◆ **About this exercise**
A faithful copy is needed of the lines below from the one with "Task: Open own" up to and including the one with "This screenshot has width=1000, height=650."; set it down with no pictures and no other lines.

◆ **Material for this exercise**
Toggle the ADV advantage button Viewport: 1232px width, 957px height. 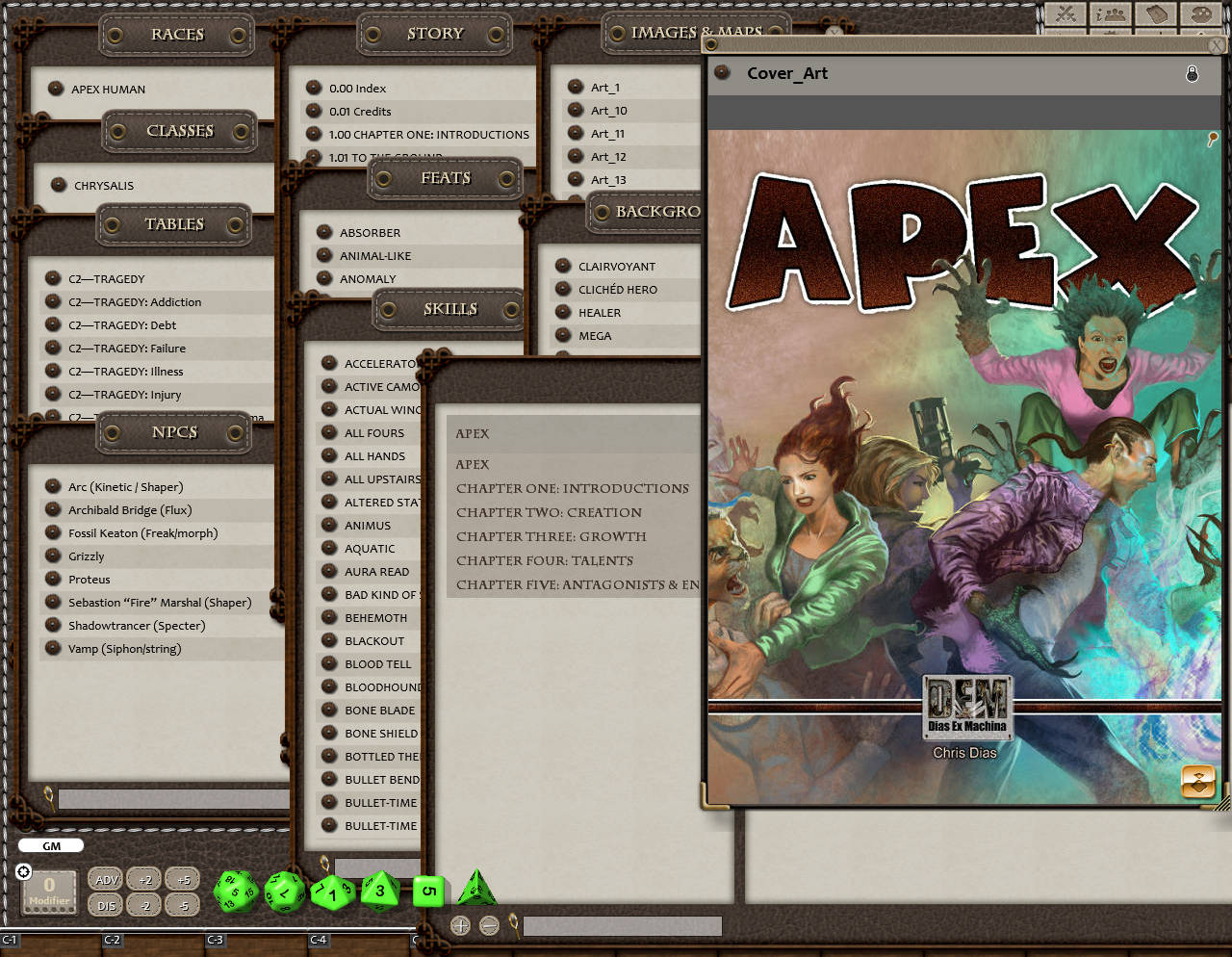point(104,879)
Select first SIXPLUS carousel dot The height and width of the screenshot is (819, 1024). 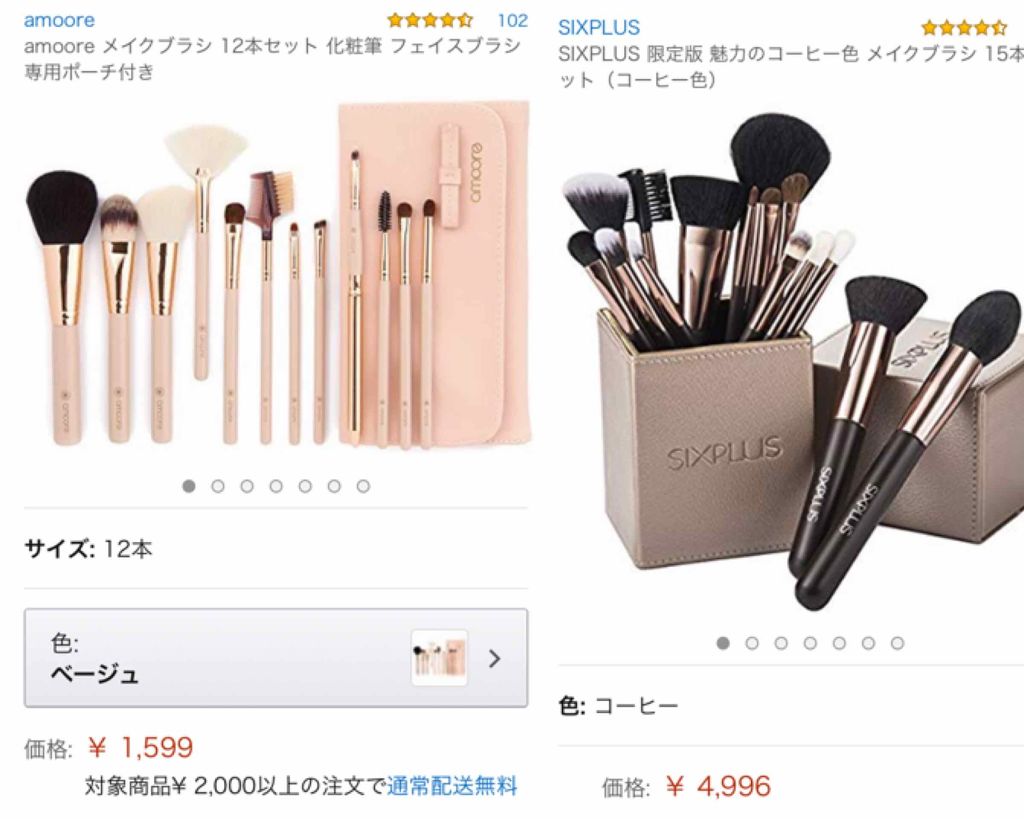pos(723,643)
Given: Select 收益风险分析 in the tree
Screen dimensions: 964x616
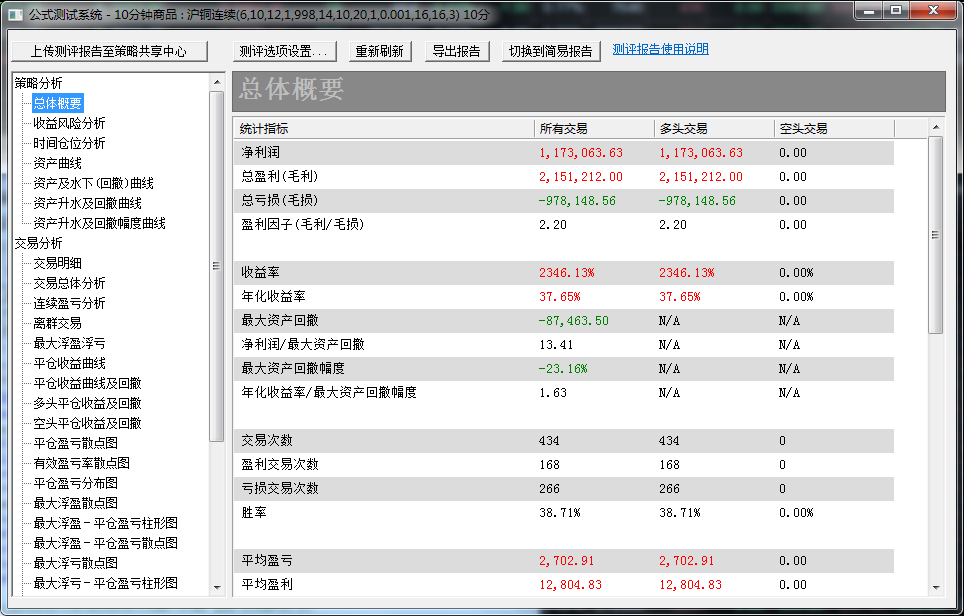Looking at the screenshot, I should point(69,123).
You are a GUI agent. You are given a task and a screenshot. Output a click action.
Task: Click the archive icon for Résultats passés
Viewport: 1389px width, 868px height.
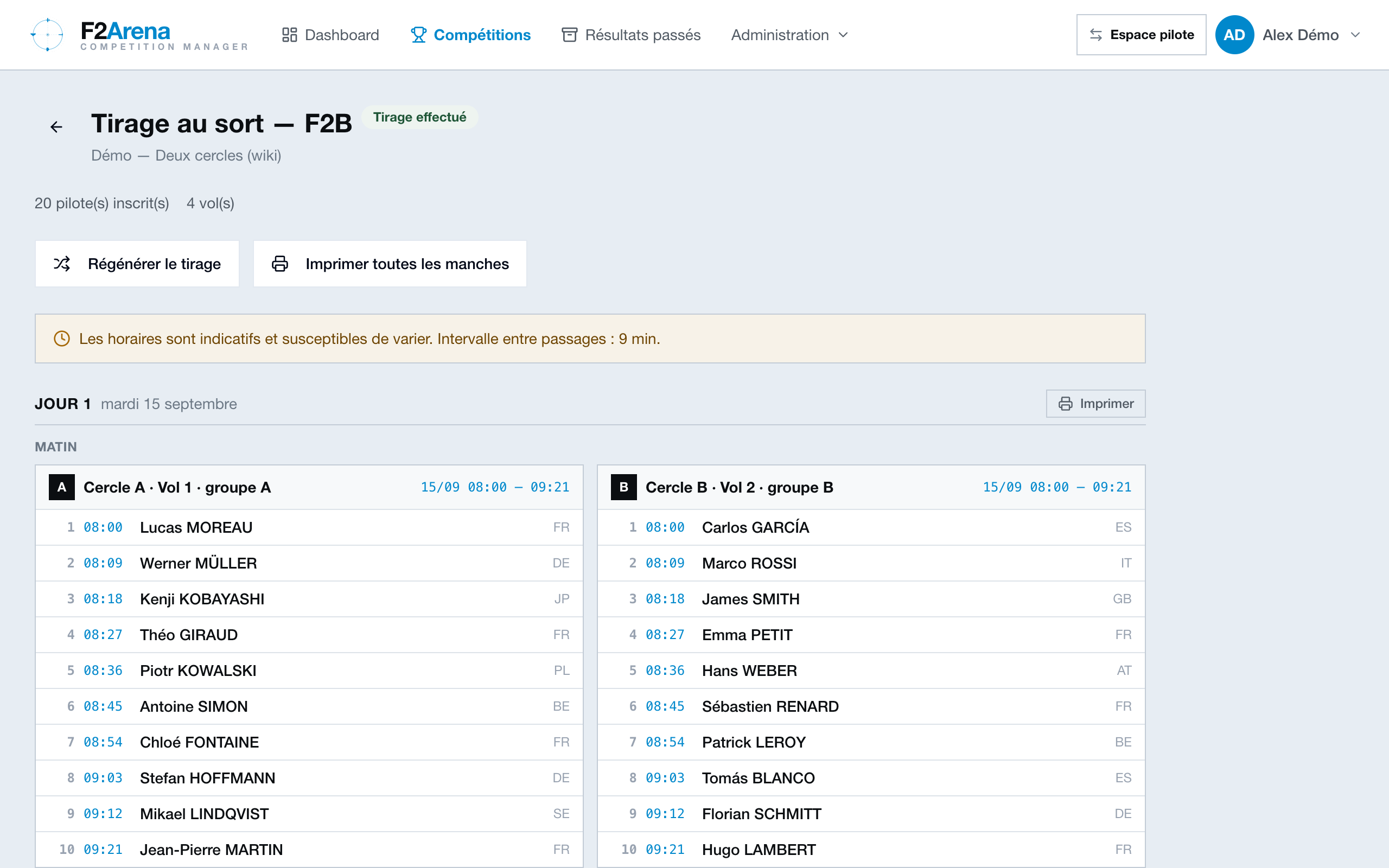569,35
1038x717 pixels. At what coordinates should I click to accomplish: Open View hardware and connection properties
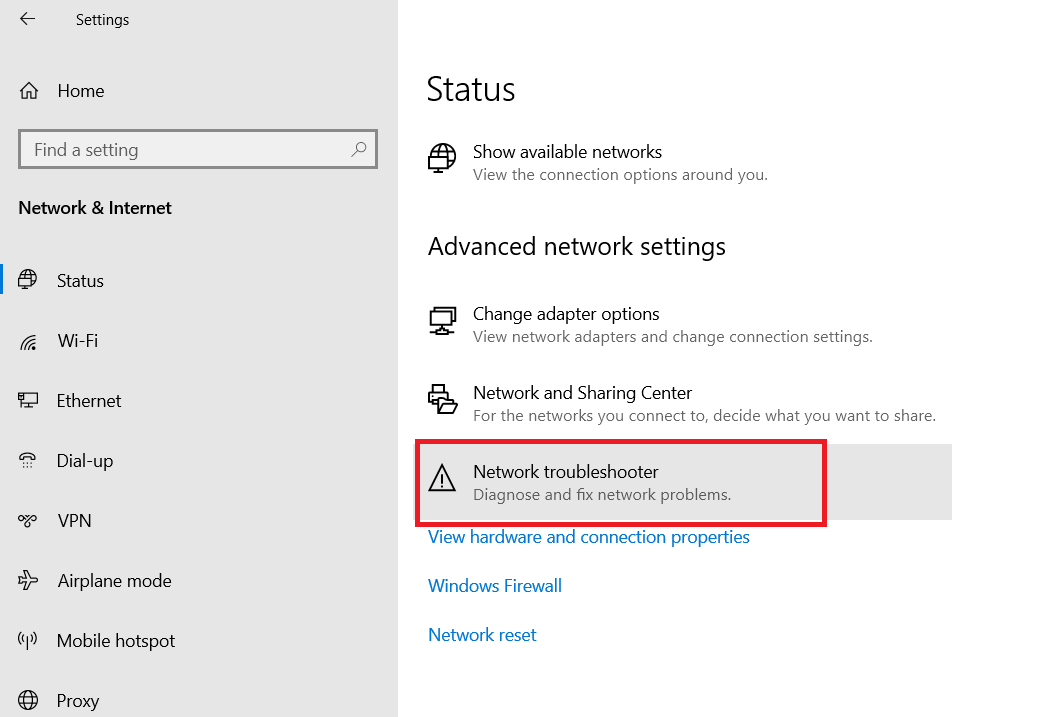coord(588,537)
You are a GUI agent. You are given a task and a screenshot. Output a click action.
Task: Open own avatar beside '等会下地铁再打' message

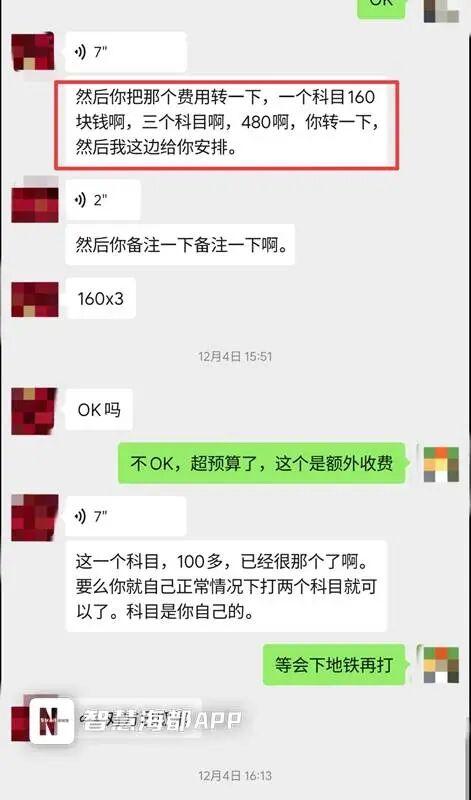[x=441, y=664]
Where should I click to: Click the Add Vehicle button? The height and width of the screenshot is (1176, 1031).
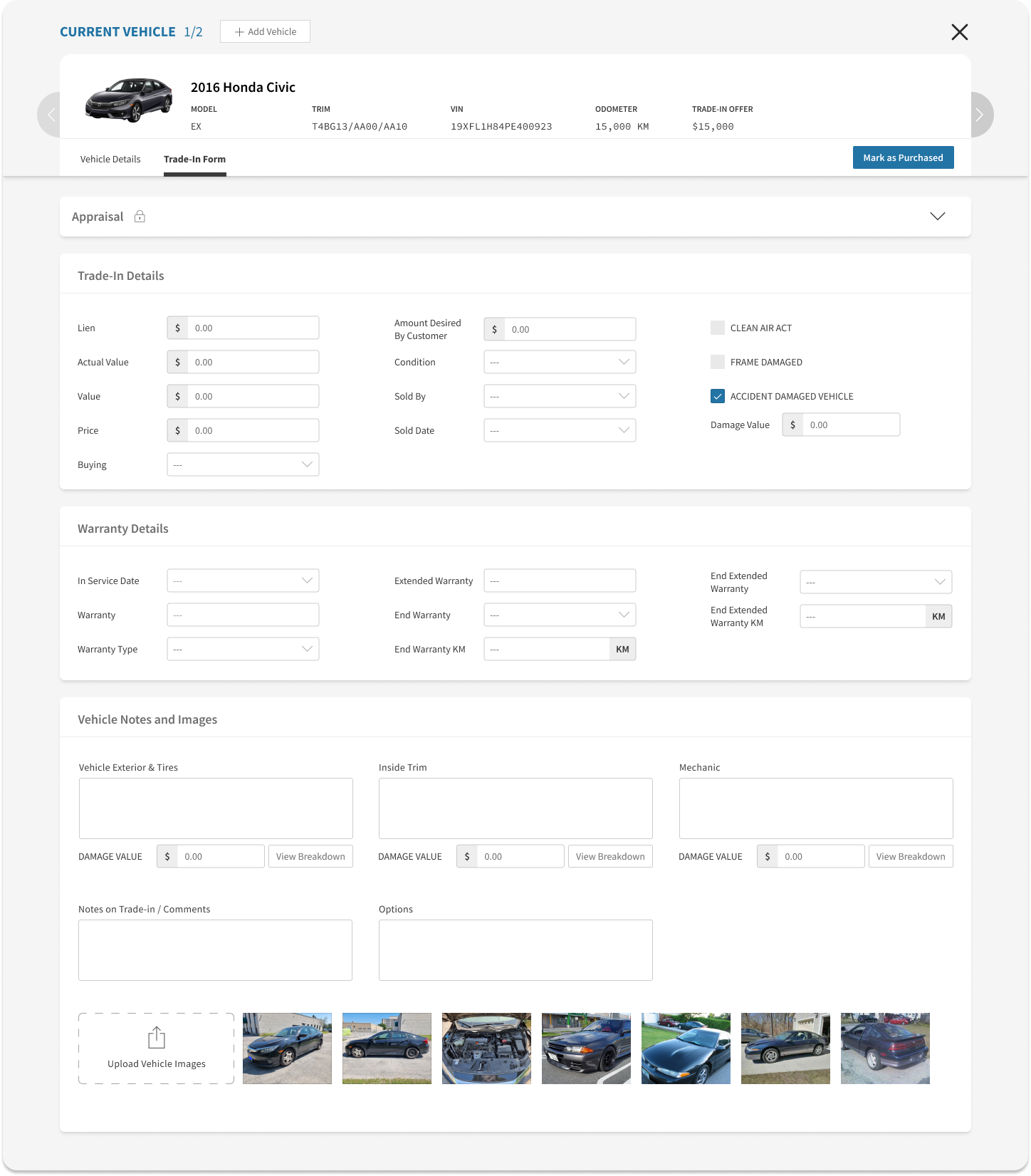pyautogui.click(x=265, y=31)
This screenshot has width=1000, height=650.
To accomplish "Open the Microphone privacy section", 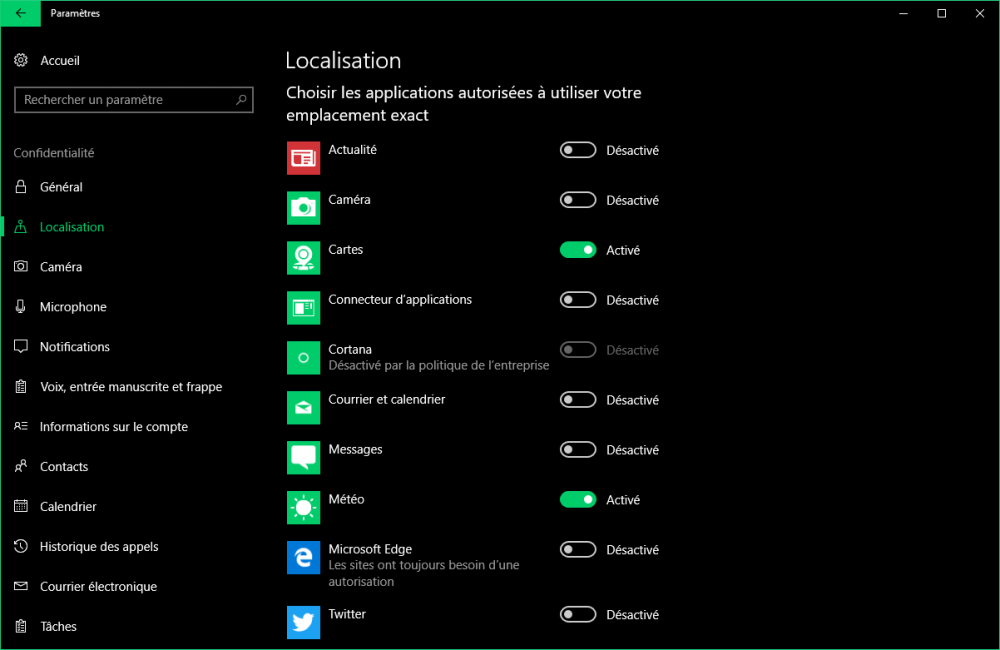I will click(73, 307).
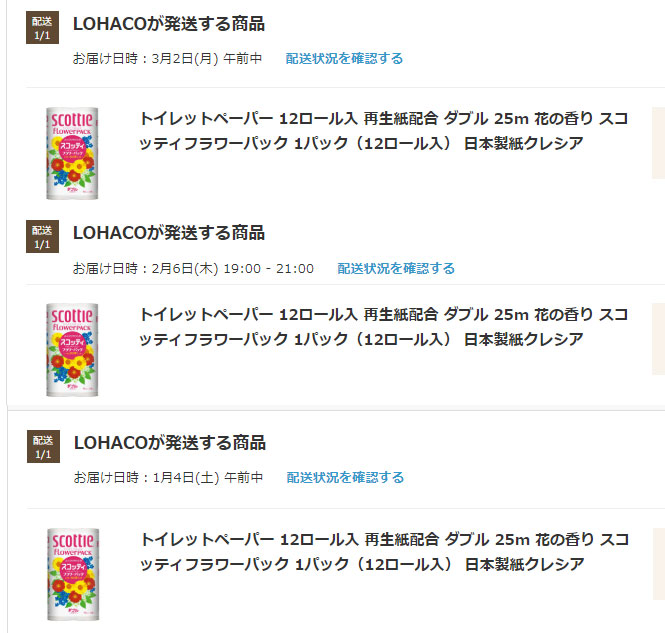Select the toilet paper product title under 2月6日 delivery
665x633 pixels.
click(x=383, y=327)
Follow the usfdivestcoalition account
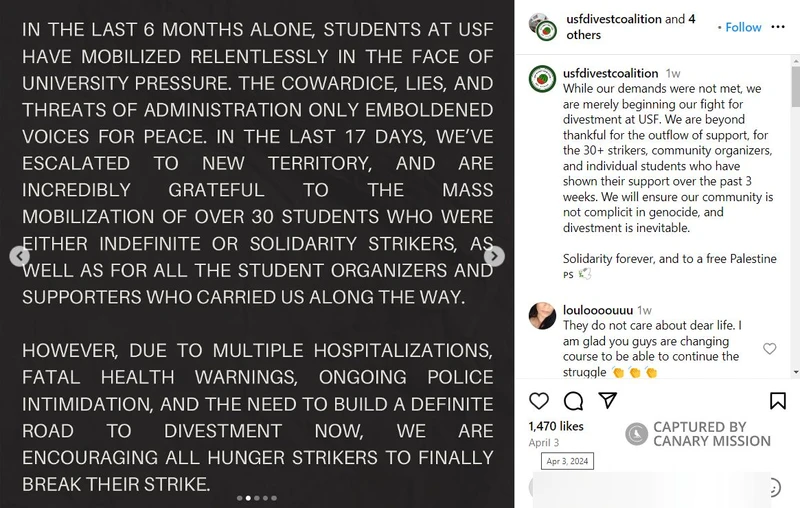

◆ **Result for this exercise**
Task: Open own avatar beside '等会下地铁再打' message

[x=441, y=664]
Where should I click to: Click the Add Vehicle button? The height and width of the screenshot is (1176, 1031).
pyautogui.click(x=265, y=31)
This screenshot has width=1000, height=650.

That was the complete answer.